-- Task goal --
Within the records that follow, find every line containing the string "computer". Copy those lines.

━━━ Source data ━━━

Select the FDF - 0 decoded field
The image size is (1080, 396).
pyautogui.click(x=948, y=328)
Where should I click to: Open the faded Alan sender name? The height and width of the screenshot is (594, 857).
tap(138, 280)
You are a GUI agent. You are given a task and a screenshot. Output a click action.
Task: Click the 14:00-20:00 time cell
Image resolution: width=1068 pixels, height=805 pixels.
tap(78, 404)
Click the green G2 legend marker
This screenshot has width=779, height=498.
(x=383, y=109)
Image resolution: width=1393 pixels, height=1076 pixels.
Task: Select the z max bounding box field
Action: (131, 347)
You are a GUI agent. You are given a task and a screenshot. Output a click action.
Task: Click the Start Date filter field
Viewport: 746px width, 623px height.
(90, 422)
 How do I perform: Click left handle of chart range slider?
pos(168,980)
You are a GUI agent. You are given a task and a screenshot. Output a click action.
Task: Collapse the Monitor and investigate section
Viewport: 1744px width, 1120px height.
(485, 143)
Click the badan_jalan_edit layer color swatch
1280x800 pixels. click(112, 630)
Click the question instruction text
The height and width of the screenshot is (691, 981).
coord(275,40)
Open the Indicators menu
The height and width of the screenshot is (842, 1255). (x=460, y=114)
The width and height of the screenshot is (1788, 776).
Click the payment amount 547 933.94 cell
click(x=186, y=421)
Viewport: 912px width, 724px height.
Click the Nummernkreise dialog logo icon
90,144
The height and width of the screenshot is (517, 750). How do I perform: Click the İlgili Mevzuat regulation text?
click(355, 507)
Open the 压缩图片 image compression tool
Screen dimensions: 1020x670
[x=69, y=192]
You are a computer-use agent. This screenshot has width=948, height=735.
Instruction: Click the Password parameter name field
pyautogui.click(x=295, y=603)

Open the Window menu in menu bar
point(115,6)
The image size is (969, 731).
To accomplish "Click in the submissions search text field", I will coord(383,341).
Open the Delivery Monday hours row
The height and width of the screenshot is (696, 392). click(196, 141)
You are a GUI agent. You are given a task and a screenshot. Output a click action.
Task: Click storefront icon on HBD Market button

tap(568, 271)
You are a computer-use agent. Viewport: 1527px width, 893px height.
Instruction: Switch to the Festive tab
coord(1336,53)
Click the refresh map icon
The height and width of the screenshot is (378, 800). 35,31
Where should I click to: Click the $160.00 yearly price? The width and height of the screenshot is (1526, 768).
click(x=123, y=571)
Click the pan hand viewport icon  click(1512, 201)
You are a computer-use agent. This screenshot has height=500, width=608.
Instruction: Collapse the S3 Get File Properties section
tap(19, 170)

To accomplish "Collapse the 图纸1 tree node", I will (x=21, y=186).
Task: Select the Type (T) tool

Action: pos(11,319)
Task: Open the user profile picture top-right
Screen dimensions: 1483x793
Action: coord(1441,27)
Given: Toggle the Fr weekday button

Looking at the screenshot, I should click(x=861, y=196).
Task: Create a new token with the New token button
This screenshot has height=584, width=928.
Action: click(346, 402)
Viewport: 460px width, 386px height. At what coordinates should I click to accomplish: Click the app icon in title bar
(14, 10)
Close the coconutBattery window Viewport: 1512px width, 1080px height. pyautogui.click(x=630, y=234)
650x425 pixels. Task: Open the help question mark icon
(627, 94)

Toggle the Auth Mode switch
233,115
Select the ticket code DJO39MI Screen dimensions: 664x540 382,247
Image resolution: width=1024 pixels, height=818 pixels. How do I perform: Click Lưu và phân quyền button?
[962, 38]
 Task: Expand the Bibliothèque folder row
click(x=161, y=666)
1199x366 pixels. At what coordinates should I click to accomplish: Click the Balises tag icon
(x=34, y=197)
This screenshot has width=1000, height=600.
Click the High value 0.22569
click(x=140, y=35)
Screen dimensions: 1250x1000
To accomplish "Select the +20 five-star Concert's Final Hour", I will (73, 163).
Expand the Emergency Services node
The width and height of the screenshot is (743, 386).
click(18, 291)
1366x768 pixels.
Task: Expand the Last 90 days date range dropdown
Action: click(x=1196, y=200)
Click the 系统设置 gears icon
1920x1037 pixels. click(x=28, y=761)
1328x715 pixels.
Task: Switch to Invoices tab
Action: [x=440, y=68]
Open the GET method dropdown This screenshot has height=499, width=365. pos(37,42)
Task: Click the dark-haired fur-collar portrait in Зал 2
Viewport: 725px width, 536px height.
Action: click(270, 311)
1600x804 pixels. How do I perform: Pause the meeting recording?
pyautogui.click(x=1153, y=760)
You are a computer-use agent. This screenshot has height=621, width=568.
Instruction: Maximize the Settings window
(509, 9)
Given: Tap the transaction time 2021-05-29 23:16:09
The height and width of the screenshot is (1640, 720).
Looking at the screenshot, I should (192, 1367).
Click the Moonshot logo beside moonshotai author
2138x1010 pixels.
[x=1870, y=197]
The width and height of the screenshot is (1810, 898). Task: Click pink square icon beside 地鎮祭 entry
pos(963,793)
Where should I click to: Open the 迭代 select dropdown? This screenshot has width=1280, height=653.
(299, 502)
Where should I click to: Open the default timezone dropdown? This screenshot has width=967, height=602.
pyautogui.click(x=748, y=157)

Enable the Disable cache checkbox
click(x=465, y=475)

━━━

-- Task result --
You are a computer-use agent. This screenshot has width=948, height=735.
You are a computer-use agent. Viewport: 1527px width, 893px height.
You are a computer-use agent. This screenshot has height=500, width=608.
You are a computer-use agent. This screenshot has height=621, width=568.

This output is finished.